## DATA UNDER STUDY
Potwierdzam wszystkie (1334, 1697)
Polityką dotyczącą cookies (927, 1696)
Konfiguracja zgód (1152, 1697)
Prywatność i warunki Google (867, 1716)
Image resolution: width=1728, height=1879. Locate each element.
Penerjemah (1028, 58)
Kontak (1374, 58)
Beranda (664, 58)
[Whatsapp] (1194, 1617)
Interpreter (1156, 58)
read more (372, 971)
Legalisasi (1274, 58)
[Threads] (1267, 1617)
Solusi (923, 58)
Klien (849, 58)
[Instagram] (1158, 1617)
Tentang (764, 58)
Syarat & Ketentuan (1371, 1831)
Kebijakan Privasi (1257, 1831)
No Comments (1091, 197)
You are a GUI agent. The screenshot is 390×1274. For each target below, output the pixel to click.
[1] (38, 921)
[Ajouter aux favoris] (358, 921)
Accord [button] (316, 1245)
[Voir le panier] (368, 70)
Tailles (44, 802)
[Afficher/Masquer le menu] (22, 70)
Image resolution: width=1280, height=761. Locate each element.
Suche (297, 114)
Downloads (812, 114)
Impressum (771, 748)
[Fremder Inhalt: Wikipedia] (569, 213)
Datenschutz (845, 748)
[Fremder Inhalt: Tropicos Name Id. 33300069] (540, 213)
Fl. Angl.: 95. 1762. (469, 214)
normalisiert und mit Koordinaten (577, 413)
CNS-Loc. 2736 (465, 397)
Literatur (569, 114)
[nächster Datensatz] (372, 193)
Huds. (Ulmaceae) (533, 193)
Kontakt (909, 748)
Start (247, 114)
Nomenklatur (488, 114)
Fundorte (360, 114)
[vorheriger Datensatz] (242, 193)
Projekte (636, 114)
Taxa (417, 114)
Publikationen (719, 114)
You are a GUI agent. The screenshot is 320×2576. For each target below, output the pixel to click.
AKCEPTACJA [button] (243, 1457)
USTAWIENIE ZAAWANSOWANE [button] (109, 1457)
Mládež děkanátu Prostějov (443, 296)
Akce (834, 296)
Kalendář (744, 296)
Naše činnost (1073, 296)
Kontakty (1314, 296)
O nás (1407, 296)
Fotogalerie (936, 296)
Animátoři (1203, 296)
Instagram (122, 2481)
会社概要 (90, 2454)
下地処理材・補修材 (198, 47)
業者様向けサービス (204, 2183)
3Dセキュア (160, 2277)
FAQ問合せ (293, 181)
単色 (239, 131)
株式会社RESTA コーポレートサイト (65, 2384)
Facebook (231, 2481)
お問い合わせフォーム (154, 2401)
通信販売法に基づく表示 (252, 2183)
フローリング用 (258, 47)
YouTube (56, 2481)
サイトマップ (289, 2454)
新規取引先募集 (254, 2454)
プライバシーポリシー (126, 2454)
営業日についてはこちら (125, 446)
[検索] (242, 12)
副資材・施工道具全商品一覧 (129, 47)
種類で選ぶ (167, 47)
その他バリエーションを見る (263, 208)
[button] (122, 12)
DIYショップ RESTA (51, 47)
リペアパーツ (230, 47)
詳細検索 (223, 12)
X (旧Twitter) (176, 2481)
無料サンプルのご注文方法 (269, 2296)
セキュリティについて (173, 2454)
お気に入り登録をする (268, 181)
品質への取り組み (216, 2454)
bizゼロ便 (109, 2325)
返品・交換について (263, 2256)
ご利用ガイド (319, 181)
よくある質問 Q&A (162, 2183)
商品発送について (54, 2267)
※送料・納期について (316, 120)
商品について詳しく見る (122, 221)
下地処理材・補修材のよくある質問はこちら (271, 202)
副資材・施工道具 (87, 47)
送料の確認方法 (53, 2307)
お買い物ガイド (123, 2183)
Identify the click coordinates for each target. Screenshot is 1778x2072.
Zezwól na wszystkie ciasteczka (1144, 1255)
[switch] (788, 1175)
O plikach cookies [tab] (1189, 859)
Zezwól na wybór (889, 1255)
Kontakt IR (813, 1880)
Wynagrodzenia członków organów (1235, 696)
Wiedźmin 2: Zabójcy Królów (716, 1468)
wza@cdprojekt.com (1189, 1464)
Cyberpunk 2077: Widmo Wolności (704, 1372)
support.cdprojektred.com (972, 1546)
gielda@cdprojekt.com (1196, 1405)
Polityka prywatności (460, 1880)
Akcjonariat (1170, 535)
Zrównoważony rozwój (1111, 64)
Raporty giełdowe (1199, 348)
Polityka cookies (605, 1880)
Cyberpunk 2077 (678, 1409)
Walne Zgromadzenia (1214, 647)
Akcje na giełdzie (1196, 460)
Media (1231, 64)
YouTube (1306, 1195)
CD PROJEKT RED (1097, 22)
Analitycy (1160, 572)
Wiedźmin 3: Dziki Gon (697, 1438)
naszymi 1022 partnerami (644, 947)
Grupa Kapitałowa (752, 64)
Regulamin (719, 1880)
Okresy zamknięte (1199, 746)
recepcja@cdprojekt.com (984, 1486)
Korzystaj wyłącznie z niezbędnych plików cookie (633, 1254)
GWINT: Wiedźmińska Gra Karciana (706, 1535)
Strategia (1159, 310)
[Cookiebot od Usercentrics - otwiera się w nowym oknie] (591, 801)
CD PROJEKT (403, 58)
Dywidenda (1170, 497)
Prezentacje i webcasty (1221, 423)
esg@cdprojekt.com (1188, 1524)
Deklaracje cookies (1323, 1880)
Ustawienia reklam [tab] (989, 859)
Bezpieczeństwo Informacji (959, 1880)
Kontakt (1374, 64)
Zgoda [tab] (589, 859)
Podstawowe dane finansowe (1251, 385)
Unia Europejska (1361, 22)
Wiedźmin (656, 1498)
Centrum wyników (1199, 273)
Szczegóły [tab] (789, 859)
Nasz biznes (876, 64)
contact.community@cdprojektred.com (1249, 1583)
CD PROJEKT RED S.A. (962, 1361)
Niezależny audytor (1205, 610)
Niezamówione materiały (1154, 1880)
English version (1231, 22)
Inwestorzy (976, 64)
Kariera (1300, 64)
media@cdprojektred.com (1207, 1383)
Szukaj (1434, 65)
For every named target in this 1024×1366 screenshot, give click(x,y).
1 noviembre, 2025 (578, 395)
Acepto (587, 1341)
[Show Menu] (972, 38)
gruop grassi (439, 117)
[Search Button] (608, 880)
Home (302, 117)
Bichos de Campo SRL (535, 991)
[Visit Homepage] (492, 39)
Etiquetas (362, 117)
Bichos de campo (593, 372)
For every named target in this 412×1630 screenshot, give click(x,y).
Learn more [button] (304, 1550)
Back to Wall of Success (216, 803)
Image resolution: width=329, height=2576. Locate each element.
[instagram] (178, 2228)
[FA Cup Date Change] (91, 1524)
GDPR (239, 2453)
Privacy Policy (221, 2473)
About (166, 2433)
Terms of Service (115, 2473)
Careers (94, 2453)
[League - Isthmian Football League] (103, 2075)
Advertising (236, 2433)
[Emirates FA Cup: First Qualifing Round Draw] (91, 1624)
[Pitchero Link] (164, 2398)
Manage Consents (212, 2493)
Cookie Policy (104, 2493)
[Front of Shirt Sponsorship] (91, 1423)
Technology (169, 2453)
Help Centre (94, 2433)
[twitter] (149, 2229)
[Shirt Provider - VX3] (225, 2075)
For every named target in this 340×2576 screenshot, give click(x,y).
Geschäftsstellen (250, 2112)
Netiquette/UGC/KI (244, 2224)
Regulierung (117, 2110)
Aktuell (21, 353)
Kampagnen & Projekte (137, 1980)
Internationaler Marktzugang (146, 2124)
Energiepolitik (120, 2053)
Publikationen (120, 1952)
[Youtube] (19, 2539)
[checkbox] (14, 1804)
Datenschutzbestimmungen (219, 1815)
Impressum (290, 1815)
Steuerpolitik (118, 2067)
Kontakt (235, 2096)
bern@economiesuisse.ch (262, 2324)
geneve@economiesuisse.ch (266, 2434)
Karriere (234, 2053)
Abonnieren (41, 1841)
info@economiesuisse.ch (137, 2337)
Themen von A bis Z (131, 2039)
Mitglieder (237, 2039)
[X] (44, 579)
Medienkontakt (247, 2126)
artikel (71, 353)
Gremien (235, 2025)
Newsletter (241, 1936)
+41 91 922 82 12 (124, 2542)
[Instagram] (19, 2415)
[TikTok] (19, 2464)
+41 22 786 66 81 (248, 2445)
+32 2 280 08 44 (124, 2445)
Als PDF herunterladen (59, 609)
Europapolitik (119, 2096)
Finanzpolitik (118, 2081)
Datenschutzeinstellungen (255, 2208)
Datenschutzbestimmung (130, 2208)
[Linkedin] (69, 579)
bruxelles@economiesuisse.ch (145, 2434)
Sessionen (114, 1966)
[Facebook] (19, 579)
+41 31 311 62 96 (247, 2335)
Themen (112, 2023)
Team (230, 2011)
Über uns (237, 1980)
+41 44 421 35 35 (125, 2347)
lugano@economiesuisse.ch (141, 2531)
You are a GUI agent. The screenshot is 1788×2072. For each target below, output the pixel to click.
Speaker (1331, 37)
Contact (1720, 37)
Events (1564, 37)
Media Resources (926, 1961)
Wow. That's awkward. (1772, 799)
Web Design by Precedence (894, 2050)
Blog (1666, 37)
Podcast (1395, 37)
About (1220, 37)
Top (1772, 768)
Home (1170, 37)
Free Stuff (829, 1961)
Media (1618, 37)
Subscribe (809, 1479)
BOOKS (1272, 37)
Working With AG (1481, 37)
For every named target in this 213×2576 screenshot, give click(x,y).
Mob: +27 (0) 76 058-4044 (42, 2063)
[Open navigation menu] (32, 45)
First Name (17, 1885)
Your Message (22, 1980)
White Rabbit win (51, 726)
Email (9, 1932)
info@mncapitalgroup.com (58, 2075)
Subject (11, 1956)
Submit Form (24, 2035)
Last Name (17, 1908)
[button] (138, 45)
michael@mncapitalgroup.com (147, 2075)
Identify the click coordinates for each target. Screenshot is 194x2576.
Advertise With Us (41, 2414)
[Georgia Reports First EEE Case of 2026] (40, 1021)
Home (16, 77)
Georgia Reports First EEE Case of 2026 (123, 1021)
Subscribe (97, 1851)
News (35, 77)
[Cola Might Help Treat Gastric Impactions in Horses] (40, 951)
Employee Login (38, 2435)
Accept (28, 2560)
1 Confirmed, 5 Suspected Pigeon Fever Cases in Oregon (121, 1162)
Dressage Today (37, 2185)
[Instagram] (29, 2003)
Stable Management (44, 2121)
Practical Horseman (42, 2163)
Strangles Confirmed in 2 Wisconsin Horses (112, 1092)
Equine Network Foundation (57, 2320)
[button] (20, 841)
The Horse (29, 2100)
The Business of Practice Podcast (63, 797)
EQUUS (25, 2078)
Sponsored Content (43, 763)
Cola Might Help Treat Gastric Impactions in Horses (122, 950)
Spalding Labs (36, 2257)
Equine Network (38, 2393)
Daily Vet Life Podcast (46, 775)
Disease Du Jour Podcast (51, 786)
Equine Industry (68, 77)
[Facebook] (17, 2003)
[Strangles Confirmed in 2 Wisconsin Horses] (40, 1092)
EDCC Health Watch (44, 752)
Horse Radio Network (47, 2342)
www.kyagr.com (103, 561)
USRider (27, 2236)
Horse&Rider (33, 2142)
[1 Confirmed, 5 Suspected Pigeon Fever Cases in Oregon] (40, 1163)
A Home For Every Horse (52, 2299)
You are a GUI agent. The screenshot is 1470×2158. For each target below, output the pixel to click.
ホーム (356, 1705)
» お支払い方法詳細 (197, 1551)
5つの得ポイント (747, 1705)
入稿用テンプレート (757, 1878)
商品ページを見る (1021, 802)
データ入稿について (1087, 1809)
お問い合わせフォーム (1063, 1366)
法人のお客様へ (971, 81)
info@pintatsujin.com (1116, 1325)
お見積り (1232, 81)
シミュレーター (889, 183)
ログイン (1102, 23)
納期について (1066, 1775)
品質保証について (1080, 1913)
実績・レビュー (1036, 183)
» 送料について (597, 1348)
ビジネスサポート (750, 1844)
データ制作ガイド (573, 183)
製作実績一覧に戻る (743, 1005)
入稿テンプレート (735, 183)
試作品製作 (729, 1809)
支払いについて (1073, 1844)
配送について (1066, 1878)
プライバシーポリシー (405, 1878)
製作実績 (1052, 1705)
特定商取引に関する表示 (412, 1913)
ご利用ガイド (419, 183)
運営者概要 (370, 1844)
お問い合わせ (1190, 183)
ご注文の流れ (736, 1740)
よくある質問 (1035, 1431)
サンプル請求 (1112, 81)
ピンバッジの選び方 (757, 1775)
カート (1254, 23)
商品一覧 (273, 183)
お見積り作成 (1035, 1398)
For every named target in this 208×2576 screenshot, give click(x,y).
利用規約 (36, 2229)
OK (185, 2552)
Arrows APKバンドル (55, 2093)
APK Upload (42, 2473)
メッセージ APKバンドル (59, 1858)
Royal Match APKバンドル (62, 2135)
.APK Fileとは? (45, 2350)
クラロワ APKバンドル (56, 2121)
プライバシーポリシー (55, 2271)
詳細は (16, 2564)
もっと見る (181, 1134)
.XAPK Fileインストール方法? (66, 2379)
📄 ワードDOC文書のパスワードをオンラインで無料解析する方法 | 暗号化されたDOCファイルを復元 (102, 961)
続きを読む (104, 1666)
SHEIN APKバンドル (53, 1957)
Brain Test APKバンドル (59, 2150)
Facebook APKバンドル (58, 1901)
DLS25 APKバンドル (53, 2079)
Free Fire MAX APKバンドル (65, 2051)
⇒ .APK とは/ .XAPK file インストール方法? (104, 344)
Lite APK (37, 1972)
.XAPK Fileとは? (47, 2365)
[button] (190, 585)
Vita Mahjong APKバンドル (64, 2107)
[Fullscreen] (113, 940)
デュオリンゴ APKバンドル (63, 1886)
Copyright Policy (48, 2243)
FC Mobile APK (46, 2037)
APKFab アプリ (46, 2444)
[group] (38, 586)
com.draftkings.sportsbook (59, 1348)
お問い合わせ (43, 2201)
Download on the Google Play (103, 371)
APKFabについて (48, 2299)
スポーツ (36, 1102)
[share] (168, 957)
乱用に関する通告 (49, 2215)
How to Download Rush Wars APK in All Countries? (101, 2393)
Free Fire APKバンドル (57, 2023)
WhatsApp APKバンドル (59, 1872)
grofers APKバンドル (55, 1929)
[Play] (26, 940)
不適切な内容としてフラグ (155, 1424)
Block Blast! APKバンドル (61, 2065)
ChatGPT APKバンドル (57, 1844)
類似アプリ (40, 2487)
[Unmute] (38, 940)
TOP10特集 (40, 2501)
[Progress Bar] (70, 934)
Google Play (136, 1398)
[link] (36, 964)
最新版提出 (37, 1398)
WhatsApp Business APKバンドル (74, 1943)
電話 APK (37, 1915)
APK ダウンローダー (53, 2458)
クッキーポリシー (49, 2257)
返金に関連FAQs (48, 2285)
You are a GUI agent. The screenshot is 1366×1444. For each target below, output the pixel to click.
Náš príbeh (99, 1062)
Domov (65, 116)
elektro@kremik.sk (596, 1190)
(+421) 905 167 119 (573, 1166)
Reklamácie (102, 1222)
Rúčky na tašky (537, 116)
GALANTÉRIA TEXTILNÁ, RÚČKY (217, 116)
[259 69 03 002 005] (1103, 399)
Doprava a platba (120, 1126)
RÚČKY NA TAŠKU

## WHAT YOU HAVE TO DO
Every line that includes "Wisconsin" must be copied from the material above.

## RESPONSE TO THIS EXERCISE
Strangles Confirmed in 2 Wisconsin Horses (112, 1092)
[Strangles Confirmed in 2 Wisconsin Horses] (40, 1092)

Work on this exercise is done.